#### [WORK TO COMPLETE]
Starting with the line that contains "You are a GUI" and stopping after the line that contains "Task: Click the Nalezeno hrozeb counter text", return each line below exactly as written, with no others.

#### [EXCERPTED DATA]
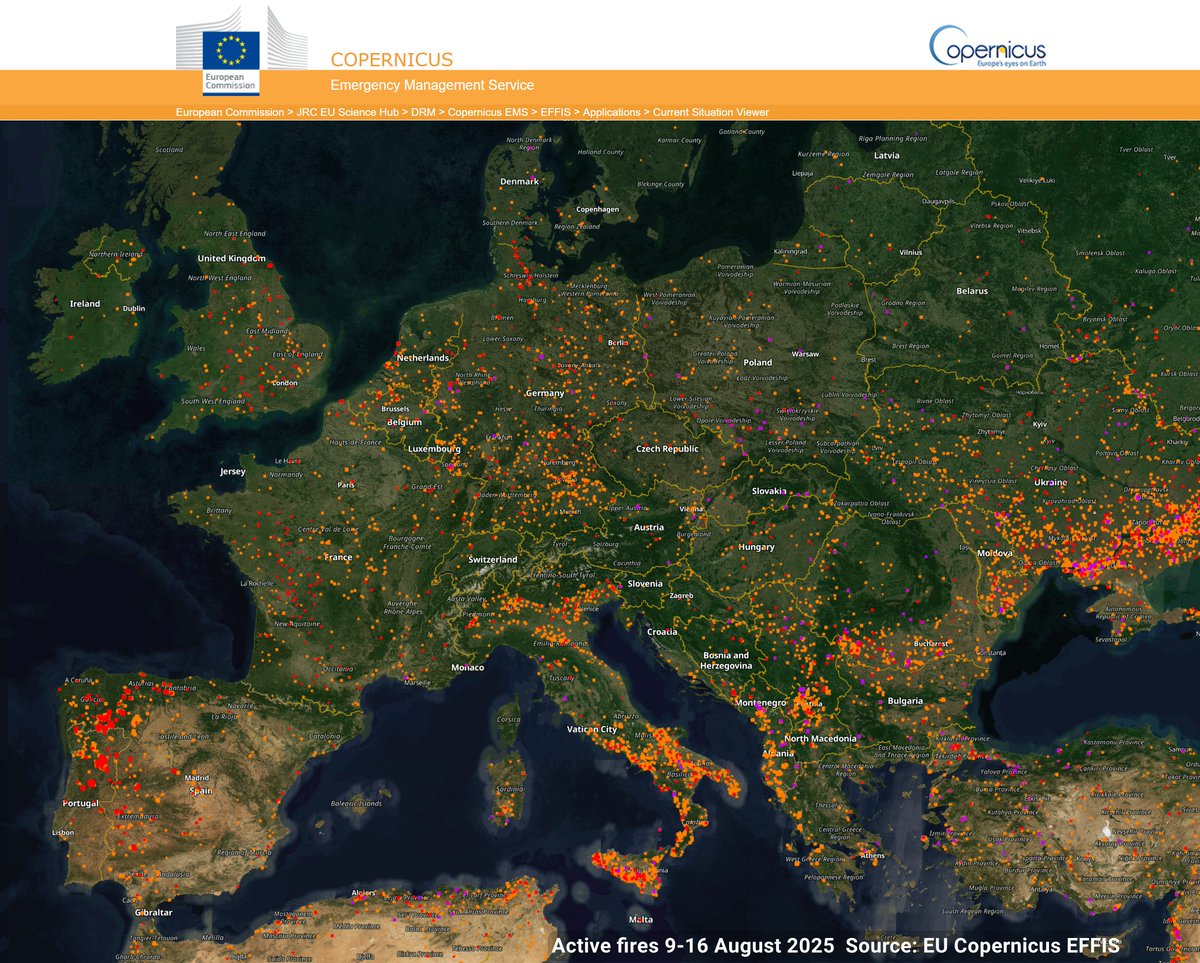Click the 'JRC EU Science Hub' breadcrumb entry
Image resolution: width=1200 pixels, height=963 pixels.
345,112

* * *

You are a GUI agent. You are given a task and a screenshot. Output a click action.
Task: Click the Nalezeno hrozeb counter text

#### [OUTPUT OF THE EXERCISE]
You are a GUI agent. You are given a task and a screenshot. Output a click action.
Task: Click the Nalezeno hrozeb counter text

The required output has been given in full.